Il signor Mauro Cintoi, pubblicando su facebook l'immagine scattata in Calata, sulla Darsena ferajese che riproduciamo, si pone la domanda un po' retorica:
"Ma chi avrà dato l'autorizzazione a chiudere la passeggiata?"
Orbene la letteratura, cosi come la saggezza popolare proporrebbero una gamma di preconfezionate risposte, si va dal "vuolsi così colà dove si puote - cio che si vuole e più non dimandare" del Sommo Poeta alla goliardica "Legge del Bisenzio" (corollario della più nota "Legge del Menga") che impone di "far silenzio" al tapino sodomizzato.
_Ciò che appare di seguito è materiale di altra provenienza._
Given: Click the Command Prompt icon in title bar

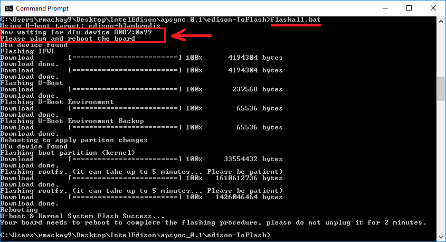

Restando in argomento ci parrebbe opportuna anche una revisione toponomastica: la Calata, intitolata al patriota Giuseppe Mazzini, potrebbe diventare più coerentemente: la "Calata di Brache", inteso che le mutande forzosamente ammainate sono quelle dell'interesse comune, quindi le nostre, gli autori del discoprimento (figurato, almeno per ora) dei nostri derrière, gli augusti amministratori che tutto il mondo c'invidia, e gli "utilizzatori finali" i disinvolti "intraprenditori" ai quali benignamente vengono "concesse", pezzo per pezzo, porzioni sempre maggiori della nostra città, della nostra storia, della nostra anima. Tutto perché il sacro registratore di cassa loro continui a ronzare e che il ronzio cresca all'infinito.
Ma "chi è causa di suo mal, pianga sé stesso" cari ferajesi, che più che invecchiamo meno vi riconosciamo, così inclini (oltre che inclinati a gradi novanta) a subire tutto ciò.
Coloro che dovrebbero rappresentarvi e difendervi, preservare il patrimonio comune, ve li siete scelti... "puppatevi i diti!".